## begin Data for this task
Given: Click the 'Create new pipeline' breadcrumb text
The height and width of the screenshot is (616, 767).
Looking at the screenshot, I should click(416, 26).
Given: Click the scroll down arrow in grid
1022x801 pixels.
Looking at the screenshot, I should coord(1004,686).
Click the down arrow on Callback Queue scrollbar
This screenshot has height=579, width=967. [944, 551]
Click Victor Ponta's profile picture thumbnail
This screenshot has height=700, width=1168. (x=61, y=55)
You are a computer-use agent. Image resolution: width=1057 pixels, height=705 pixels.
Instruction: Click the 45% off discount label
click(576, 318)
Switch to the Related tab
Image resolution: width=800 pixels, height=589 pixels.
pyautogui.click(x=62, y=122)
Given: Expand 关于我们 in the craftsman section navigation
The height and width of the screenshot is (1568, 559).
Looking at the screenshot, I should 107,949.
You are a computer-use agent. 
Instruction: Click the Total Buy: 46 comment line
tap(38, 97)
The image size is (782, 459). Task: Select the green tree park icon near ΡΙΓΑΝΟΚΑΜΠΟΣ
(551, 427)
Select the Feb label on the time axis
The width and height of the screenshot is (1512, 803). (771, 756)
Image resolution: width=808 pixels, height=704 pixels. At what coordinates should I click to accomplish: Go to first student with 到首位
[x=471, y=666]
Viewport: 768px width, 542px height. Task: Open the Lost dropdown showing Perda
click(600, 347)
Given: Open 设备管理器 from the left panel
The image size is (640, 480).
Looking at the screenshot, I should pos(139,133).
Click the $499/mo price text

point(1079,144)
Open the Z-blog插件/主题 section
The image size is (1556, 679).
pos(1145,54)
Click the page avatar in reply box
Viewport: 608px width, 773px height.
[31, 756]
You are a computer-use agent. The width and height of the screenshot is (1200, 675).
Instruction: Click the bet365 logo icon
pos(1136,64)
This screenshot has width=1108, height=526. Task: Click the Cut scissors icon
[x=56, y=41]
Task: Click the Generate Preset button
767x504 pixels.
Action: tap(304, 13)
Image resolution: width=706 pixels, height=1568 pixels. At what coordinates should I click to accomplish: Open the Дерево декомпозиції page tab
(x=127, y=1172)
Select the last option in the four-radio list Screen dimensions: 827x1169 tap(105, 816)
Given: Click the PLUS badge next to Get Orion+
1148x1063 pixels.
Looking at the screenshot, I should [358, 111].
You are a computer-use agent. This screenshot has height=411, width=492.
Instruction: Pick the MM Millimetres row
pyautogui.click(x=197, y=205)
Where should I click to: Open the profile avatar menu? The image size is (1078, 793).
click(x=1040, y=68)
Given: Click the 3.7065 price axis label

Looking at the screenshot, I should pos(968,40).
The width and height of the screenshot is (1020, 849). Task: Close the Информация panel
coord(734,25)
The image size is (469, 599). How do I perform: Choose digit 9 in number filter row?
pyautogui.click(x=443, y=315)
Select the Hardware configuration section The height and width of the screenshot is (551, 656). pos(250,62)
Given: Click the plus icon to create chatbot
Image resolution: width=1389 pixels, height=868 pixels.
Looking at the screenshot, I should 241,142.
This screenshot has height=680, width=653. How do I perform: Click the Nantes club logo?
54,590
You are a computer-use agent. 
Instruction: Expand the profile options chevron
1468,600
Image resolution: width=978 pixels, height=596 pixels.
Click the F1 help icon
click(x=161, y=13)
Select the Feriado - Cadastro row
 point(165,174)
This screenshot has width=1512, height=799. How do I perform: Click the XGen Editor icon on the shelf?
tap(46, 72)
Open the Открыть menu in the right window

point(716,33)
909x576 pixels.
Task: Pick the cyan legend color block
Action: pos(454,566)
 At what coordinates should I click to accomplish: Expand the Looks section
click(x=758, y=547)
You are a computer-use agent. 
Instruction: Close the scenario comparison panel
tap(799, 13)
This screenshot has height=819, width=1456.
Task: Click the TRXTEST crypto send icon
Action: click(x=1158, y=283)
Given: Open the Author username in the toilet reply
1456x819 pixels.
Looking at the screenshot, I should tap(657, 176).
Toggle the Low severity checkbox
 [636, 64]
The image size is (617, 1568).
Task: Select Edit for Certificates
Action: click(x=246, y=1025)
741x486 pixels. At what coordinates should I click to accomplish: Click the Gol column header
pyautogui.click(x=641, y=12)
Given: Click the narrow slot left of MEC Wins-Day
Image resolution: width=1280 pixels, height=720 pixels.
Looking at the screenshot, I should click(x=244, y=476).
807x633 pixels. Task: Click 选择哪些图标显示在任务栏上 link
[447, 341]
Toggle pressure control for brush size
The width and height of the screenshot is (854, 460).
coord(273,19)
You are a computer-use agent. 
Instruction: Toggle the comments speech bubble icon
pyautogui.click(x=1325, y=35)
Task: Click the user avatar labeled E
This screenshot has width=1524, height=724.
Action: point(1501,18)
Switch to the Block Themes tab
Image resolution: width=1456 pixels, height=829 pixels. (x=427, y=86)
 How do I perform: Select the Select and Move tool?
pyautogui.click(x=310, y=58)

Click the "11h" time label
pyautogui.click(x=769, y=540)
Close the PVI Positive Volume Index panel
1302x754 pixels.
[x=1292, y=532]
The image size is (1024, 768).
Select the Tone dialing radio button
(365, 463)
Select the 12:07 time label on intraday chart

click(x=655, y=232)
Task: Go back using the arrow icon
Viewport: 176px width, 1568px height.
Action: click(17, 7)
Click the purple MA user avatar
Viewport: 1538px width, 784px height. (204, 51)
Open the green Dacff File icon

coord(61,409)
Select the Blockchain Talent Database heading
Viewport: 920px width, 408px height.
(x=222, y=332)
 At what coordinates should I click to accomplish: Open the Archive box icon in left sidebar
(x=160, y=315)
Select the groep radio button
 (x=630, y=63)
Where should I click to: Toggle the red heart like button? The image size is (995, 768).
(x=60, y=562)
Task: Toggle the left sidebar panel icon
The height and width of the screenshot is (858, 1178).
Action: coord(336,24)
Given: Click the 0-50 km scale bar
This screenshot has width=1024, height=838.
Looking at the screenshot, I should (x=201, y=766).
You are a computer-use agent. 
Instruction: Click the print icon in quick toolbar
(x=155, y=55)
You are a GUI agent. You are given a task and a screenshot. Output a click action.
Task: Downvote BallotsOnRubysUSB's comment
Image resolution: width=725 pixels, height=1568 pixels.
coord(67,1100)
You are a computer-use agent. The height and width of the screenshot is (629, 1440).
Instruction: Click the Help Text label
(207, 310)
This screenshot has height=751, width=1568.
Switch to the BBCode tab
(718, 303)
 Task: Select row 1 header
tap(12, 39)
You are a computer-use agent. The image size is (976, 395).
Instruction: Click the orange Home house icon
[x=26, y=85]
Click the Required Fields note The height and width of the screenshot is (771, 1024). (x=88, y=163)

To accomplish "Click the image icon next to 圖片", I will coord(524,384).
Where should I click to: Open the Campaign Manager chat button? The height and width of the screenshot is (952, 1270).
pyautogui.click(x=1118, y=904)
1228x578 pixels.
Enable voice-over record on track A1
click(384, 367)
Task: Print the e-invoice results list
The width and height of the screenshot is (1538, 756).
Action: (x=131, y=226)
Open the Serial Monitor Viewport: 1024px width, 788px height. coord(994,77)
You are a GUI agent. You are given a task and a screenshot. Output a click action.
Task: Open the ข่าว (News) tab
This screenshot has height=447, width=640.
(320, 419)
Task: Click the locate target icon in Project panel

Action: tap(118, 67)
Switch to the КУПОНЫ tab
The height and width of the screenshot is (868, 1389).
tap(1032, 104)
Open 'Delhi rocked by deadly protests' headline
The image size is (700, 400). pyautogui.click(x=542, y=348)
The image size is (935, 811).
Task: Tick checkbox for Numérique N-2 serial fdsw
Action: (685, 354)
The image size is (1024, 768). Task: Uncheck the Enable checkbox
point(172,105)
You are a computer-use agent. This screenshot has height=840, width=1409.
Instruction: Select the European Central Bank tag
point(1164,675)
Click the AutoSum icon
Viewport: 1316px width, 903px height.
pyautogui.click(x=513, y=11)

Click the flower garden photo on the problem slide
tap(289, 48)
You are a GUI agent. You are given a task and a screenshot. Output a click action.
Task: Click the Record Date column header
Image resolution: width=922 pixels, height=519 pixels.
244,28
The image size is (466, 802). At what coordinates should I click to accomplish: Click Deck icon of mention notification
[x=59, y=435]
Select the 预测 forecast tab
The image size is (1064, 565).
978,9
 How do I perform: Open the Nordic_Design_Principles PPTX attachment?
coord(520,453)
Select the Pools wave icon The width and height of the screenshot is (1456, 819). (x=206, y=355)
## end Data for this task
■ **Task objective**: Report every line of the material above that contains the string "price" and copy each one in full. Case counts, so a line only matches if the capitalization is the same.

■ **Output**:
Click the $499/mo price text
Given: Click the 3.7065 price axis label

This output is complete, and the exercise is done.